Towards accessible AI for addressing students’ academic dropout: an auto machine learning and explainable artificial intelligence approach
摘要
Predicting students at risk of dropping out and intervening on them has become an important challenge, in which Artificial Intelligence techniques have shown promise. However, many teachers and other stakeholders are not experts in those techniques and face notable technical obstacles accessing them. To make Artificial Intelligence more accessible for the prediction of and the intervention on at-risk students, we propose the integration of Automated Machine Learning and Explainable Artificial Intelligence techniques into a Visual Interactive Dashboard to automate the entire process. Our objective is to allow non-expert users to easily obtain predictions from data that will help make decisions to avoid student dropout.

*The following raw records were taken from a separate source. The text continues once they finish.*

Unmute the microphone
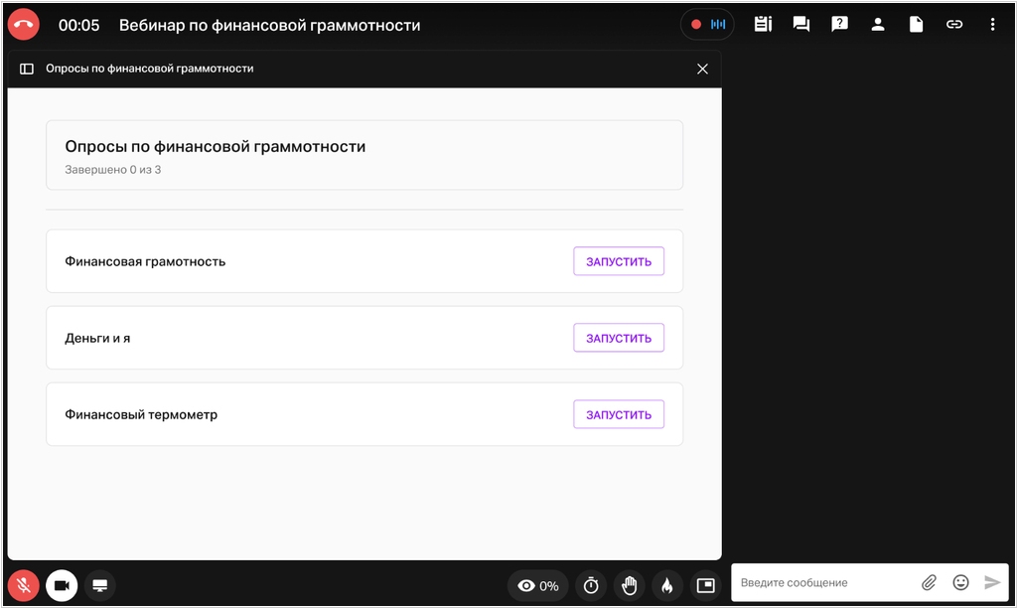 [x=23, y=586]
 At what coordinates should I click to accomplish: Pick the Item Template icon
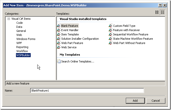tap(59, 34)
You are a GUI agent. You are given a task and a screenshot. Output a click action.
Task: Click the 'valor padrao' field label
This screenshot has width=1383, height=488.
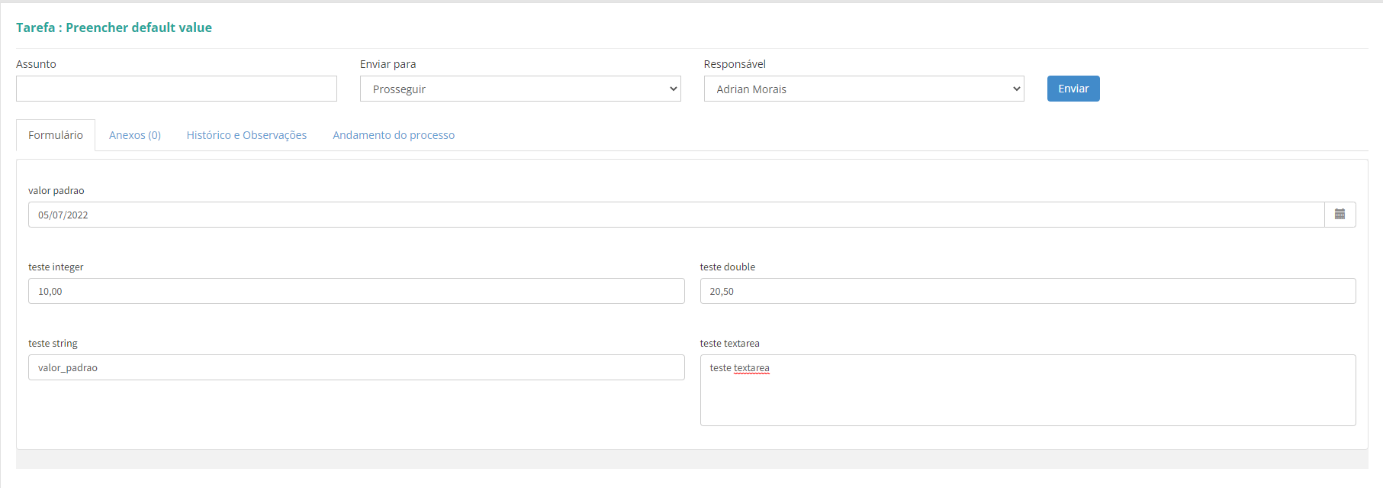point(56,191)
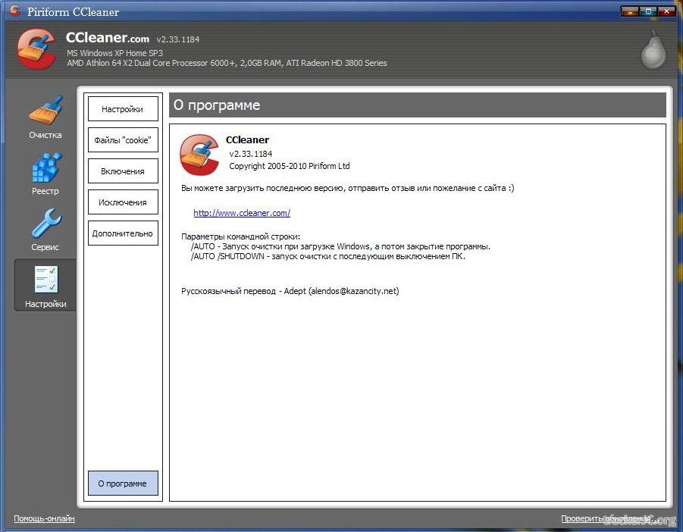This screenshot has height=532, width=683.
Task: Open the Реестр (Registry) section
Action: coord(45,174)
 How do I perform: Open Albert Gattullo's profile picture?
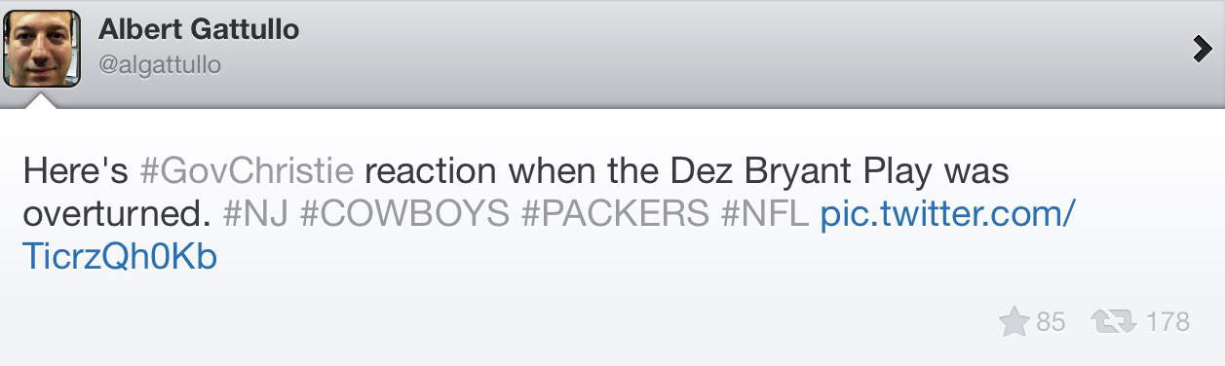point(42,49)
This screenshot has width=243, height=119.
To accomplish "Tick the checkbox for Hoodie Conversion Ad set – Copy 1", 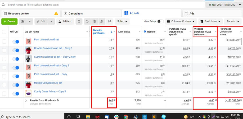I will tap(4, 50).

Our dashboard tailored the interface providing two views (denoted basic and advanced) intended to be used for beginners and intermediate users respectively. In this paper we describe a case study in which a group of 49 users ran the Dashboard with a public dataset with the assignment to take action about student dropout. The Dashboard demonstrated promising performance. All the advanced interface users and 87.5% of the basic interface users completed the required task successfully in 4 to 6 min. A system usability evaluation produced scores of 78.7 and 74.5 out of 100 for the advanced and basic interfaces respectively. Finally, there were no significant differences between the two groups in terms of task success, time on task, or usability. These results demonstrate a contribution of the presented approach in the accessibility process of non-expert users for addressing the problem of student’s academic dropout.